To make a long story short, we believe that the network state is not left in a valid state after cancelling a job.

That is currently our best theory for the livelock we observed on Travis.

  was:
In case of a job restart, we observed a livelock in {{PartitionRequestClientFactory.createPartitionRequestClient}}. We suspect that this might have the following reason:

In order to obtain a new {{PartitionRequestClient}} a new {{ConnectingChannel}} is created. This channel acts as a future for the client. The channel is inserted into a {{ConcurrentHashMap}} so that other {{Threads}} trying to create a client for the same address wait on the future. Once the client is obtained by the initially requesting {{Thread}}, it is inserted into the {{HashMap}} instead of the {{ConnectionChannel}}. When the client is disposed, then it will be removed from the {{HashMap}}, but only if the client is still stored in the map. 

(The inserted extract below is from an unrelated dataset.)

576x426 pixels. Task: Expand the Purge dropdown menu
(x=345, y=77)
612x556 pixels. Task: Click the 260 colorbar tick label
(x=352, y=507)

And here is where things can go wrong. If the requesting thread is interrupted after it created the {{ConnectingChannel}} and inserted it into the {{ConcurrentHashMap}} but before inserting the {{PartitionRequestClient}} into the same map, then a the map entry for a given {{RemoteAddress}} is the {{ConnectingChannel}}. Assume now that another thread waited at this channel and eventually obtained the client from this future. In the wake of cancelling the job, the client would be disposed by the corresponding {{RemoteInputChannel}}. Once the job has been restarted, new threads want to connect to the {{RemoteAddress}} and they find the {{ConnectingChannel}} with the disposed {{PartitionRequestClient}} as future result in the hash map. They retrieve the channel and see that the client has already been disposed. Now they try to delete the client from the {{ConcurrentHashMap}} to make room for a new one. However, this deletion fails, because the map still contains the {{ConnectingChannel}}.

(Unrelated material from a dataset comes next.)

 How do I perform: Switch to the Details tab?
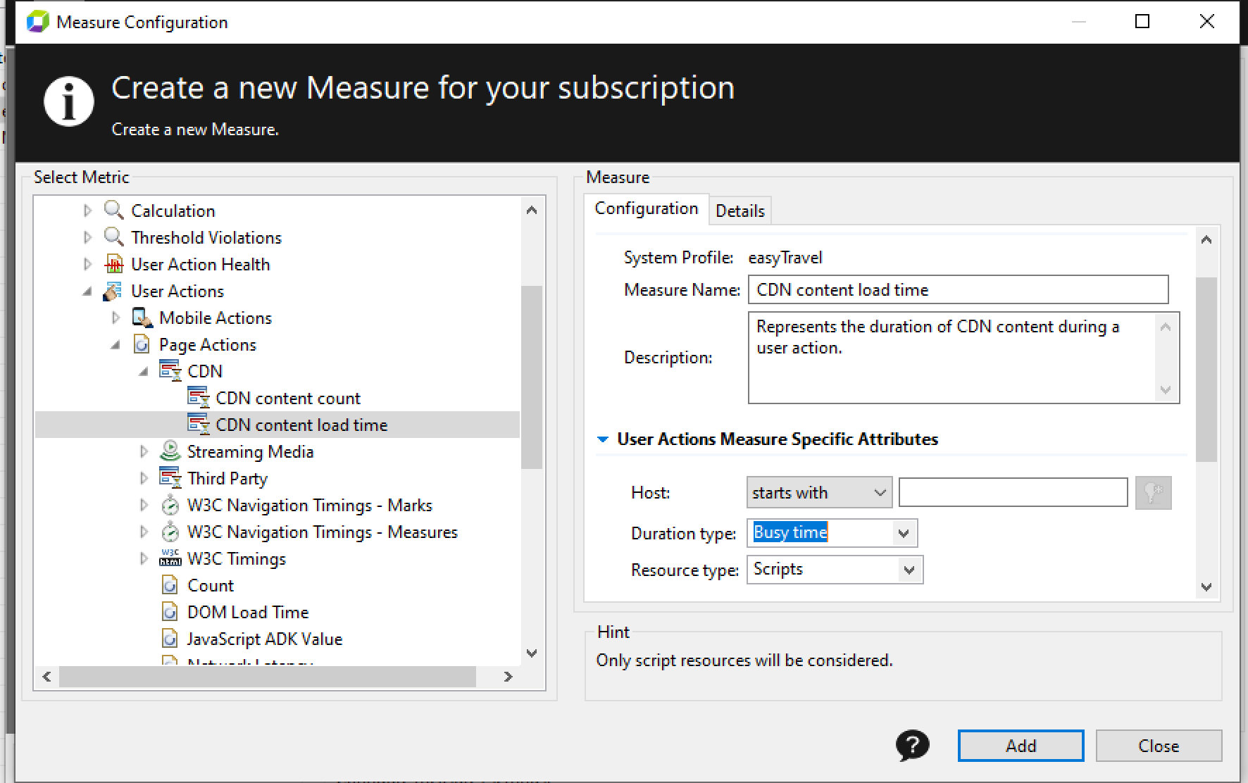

That is currently our best theory for the livelock we observed on Travis.


> Livelock in PartitionRequestClientFactory
> -----------------------------------------
>
>                 Key: FLINK-1604
>                 URL: https://issues.apache.org/jira/browse/FLINK-1604
>             Project: Flink
>          Issue Type: Bug
>            Reporter: Till Rohrmann
>
> In case of a job restart, we observed a livelock in {{PartitionRequestClientFactory.createPartitionRequestClient}}. We suspect that this might have the following reason:
> In order to obtain a new {{PartitionRequestClient}} a new {{ConnectingChannel}} is created. This channel acts as a future for the client. The channel is inserted into a {{ConcurrentHashMap}} so that other {{Threads}} trying to create a client for the same address wait on the future. Once the client is obtained by the initially requesting {{Thread}}, it is inserted into the {{HashMap}} instead of the {{ConnectionChannel}}. When the client is disposed, then it will be removed from the {{HashMap}}, but only if the client is still stored in the map. 
> And here is where things can go wrong. If the requesting thread is interrupted after it created the {{ConnectingChannel}} and inserted it into the {{ConcurrentHashMap}} but before inserting the {{PartitionRequestClient}} into the same map, then a the map entry for a given {{RemoteAddress}} is the {{ConnectingChannel}}. Assume now that another thread waited at this channel and eventually obtained the client from this future. In the wake of cancelling the job, the client would be disposed by the corresponding {{RemoteInputChannel}}. Once the job has been restarted, new threads want to connect to the {{RemoteAddress}} and they find the {{ConnectingChannel}} with the disposed {{PartitionRequestClient}} as future result in the hash map. They retrieve the channel and see that the client has already been disposed. Now they try to delete the client from the {{ConcurrentHashMap}} to make room for a new one. However, this deletion fails, because the map still contains the {{ConnectingChannel}}.
> To make a long story short, we believe that the network state is not left in a valid state after cancelling a job.
> That is currently our best theory for the livelock we observed on Travis.